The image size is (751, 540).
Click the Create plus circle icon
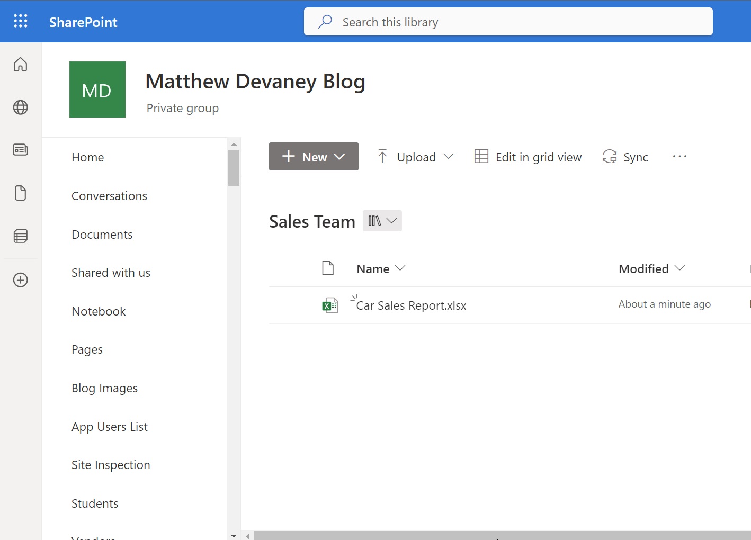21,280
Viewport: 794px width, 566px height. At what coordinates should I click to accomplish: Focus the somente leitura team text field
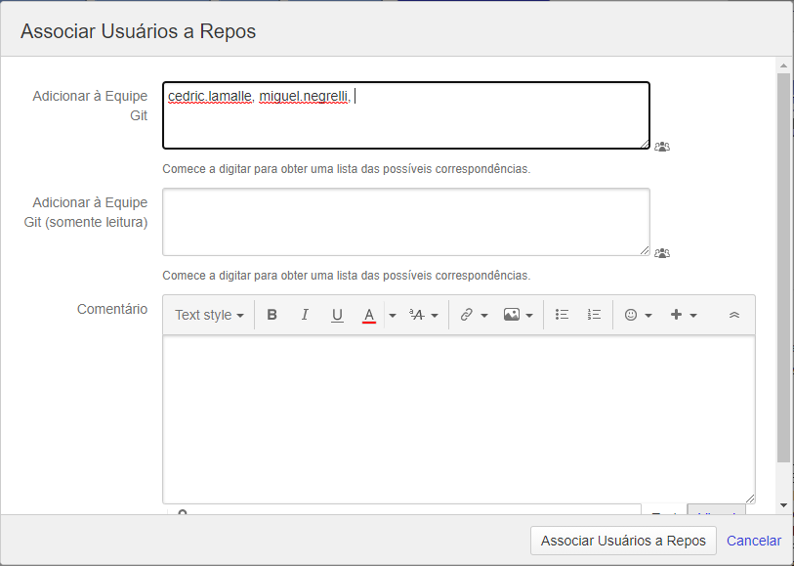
...
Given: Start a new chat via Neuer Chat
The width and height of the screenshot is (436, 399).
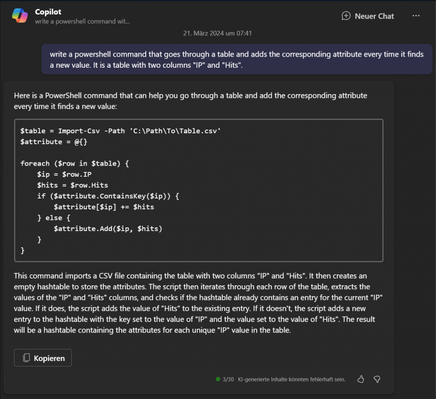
* * *
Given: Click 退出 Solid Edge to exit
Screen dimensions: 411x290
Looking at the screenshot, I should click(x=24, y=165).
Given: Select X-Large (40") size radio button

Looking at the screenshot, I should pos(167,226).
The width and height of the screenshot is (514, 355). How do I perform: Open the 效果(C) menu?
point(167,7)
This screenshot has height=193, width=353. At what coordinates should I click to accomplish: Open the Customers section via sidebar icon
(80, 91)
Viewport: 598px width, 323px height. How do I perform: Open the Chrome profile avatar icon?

*What to work on*
Using the data above, which lines fall from the one with "The image size is (751, 540)." through the one with "Viewport: 794px width, 566px"? Repeat them exactly, ends included, minus any pictures.

*Task output*
The image size is (751, 540).
Click the Create plus circle icon
21,280
Viewport: 794px width, 566px height. At what coordinates should I click to accomplish: Focus the somente leitura team text field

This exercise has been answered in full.